If the future of journalism is going to be increasingly about technology will the preferences of media consumers who barely consume news onlinematter? How will these be tracked?  On Nieman Journalism Lab’s list of predictions for what will shape journalism in 2015  one contributor defined it as the challenge of  “reaching readers whom we cannot ‘friend’,” when media executives and journalists become increasingly depended on social media and other technology tools.

Print media houses will increasingly feel pressure from predictions of a digital future  but their own circulation figures are not indicating a doomsday scenario yet. The January-June 2014 Audit Bureau of  Circulation figures for average qualifying sales as compared to the figures for the previous six months in 2013, showed an increase for most major regional language and Hindi dailies, the exceptions being Dainik Jagran, Ananda Bazar Patrika, Lokmat and Amar Ujala which recorded some losses in circulation. Dainik Bhaskar gained some three lakh copies. The English newspapers which showed decreases in circulation were the Hindu, the Times of India and  the Hindustan Times, the only ones to figure in the list of the top twenty circulated dailies. The Times' circulation came down by four lakh-plus copies.

But old media will increasingly be kept on its toes by new media.  The digital public will do its own media watch. December saw the launch of opindia.com, a rightwing baiter of allegedly liberal media.

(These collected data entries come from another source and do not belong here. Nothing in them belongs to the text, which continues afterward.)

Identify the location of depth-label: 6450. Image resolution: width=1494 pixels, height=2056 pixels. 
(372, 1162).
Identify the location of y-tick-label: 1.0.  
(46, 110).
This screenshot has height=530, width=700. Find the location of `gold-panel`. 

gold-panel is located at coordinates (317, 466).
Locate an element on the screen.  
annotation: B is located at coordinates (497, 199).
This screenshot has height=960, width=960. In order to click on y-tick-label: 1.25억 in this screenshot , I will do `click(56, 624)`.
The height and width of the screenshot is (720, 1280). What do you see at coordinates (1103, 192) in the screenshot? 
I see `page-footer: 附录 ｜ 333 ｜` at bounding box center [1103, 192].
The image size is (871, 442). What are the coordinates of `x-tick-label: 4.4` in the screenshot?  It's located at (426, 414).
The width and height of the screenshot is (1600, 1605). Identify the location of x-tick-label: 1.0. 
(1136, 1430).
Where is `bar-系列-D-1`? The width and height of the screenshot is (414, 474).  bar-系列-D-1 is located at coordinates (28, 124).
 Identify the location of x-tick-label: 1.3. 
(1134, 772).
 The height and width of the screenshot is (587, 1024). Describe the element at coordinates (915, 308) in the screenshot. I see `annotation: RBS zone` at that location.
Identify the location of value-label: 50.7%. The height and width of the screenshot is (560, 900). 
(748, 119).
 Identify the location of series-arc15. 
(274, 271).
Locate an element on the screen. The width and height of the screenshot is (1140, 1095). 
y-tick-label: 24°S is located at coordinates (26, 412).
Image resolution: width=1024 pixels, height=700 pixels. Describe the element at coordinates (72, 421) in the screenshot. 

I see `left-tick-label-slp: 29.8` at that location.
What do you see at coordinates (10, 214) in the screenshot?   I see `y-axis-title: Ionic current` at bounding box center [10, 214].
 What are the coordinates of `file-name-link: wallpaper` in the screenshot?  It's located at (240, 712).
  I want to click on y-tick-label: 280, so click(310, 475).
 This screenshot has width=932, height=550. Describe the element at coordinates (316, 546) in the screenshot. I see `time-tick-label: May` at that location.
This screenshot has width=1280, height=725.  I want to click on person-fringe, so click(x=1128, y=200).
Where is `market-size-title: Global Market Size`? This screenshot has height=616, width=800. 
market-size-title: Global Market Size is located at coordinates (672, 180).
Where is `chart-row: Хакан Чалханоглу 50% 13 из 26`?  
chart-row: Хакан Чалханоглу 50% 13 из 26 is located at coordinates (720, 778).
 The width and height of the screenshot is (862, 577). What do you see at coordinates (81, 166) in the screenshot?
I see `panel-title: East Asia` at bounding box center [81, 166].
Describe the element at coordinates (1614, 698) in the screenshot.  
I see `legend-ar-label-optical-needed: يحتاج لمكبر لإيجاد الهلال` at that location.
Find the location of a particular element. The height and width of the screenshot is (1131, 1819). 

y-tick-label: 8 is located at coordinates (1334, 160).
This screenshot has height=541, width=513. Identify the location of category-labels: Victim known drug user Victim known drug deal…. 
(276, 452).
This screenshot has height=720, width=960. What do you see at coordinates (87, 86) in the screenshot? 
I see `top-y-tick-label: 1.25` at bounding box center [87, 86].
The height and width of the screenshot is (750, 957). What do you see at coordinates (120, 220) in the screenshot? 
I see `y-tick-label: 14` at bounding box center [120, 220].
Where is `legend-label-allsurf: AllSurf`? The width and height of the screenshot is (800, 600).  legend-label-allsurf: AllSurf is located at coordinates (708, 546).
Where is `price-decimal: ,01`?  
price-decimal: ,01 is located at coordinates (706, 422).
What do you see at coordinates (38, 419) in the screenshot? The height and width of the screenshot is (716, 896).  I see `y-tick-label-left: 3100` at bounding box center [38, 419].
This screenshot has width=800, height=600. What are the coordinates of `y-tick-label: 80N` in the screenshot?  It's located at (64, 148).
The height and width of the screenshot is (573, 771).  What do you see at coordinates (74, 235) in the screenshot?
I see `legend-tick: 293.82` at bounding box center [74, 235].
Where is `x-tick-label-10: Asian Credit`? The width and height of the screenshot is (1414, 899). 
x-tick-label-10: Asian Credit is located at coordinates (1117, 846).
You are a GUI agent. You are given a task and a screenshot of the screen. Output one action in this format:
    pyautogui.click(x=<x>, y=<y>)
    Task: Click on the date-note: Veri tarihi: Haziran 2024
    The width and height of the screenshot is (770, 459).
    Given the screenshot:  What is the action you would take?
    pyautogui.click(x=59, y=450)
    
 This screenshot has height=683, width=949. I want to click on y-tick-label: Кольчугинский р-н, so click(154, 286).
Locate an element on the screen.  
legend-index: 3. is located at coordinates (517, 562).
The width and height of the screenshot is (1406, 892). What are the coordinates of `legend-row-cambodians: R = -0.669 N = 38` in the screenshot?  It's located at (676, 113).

Apart from a report on the sitethat reminds you of all the times when SubramaniamSwamy was right in the last two years, it has a mailer that does a story by story rebuttal of mainstream news stories over the last year. On bringing back black money, good governance day, the size of the PMO and so on.
 
Finally, if journalism is increasingly going to be about new media savvy techniques, what will that do to the government’s new plans to regulate how journalism will be taught?  The Modi government is reportedly seeking to enforce a curricular framework for journalism teaching establishments across the country. So that the profession can learn to better serve the nation.

(This is a slightly expanded version of a column which appeared in Mint on January 8, 2015.)